In terms of individuals, Twitter is a great way for fans to follow their heroes. And it’s true – Formula 1 does need heroes. Hamilton and Alonso both have over 2 million followers, roughly 4 times more than most teams manage. This shows that fans are really interested in the drivers as people, and they should be encouraged to show more of their personality. The teams don’t seem to enjoy the same level of fan support as the drivers, perhaps because they are global companies rather than local clubs, and so there is a weaker sense of loyalty.

instagram-vs-vineNow onto Vine, the six second video app that also appears on Twitter. Whilst six seconds may seem a tiny amount of time, you’d be surprised by how much you can actually fit in. This could become an easy, accessible way to broadcast crashes, overtakes, botched pit stops etc in a manner that captures the attention and encourages you to watch the next race. Facebook allows you to embed longer clips into your post, and of course there’s YouTube as well. If the rules around posting footage are relaxed then these sites could bring in some new fans.

The key issue is (as always) money. As Bernie says, “We’re commercial… If they find people to pay us then I will be happy” [AUTOSPORT]. So the big question is, can you make money out of social media?

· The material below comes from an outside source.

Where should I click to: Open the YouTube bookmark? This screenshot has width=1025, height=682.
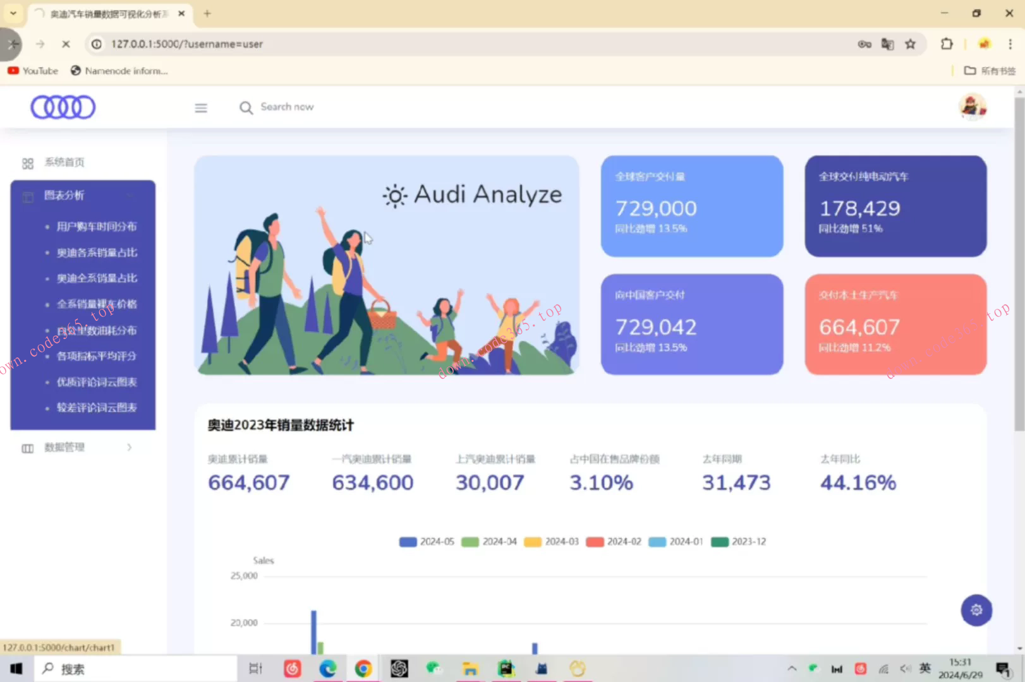pyautogui.click(x=33, y=71)
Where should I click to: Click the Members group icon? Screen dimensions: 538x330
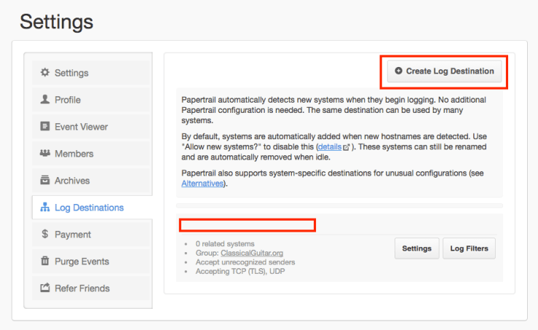(45, 154)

According to Forbes, you can – and one new business is supposedly making $1M a month from it. Considering the size of Formula 1, it should theoretically be possible to make millions of dollars every month… all at the push of a button.

Having said all that, I have an admission to make. I don’t think Formula 1 really does need to “officially” embrace social media. It’s really just a place for selfies, boasting, and pictures of your dinner. As a platform I think it’s far more suited to fan sites and peeking into drivers’ lives rather than any Bernie-sanctioned propaganda.

Because there are issues with the somewhat idyllic, almost utopian way in which some people are presenting social media. I have seen some people who seem to believe that all of the sport’s problems will go away if only we embrace social media. But in reality, social media comes with its own problems.

To begin with, it’s hard to get followers who aren’t already interested in you. Don’t tell the guys in marketing, but nobody my age actually looks at adverts, so the “sponsored post” route isn’t going to work. Sure, people can retweet / share posts, but they tend to be sharing with people with similar interests – ie other fans. Bringing F1 to a whole new audience will be difficult.

Another issue with social media is the rise of the ‘troll’. For some reason, the protection and anonymity of a computer screen makes ordinary people abandon the constraints of society and sink to hurling insults at complete strangers. Mercedes and Nico Rosberg became victims of the darker side of social media following ‘The Incident’ as hundreds of people took it upon themselves to provide justice in the form of abuse, and even TJ13 has seen problems. Unfortunately this seems unavoidable once enough people join an online discussion, and it will not do anything to help improve the image of F1.

Finally, a slightly odd but very real issue. My generation aren’t particularly discerning when it comes to their online activity – so people have thousands of Facebook friends, or follow thousands of people on Twitter. The problem is that posts can then become lost in a swamp of holiday pictures and piano-playing cats… So even if people do follow somebody, they don’t necessarily see their posts.

Combined with the recent revelation that “up to 8.5% of active Twitter users are not human” (meaning bots rather than aforementioned cats), it becomes even harder to sell social media to sceptics like Bernie who are interested only in the Holy Grail of profit.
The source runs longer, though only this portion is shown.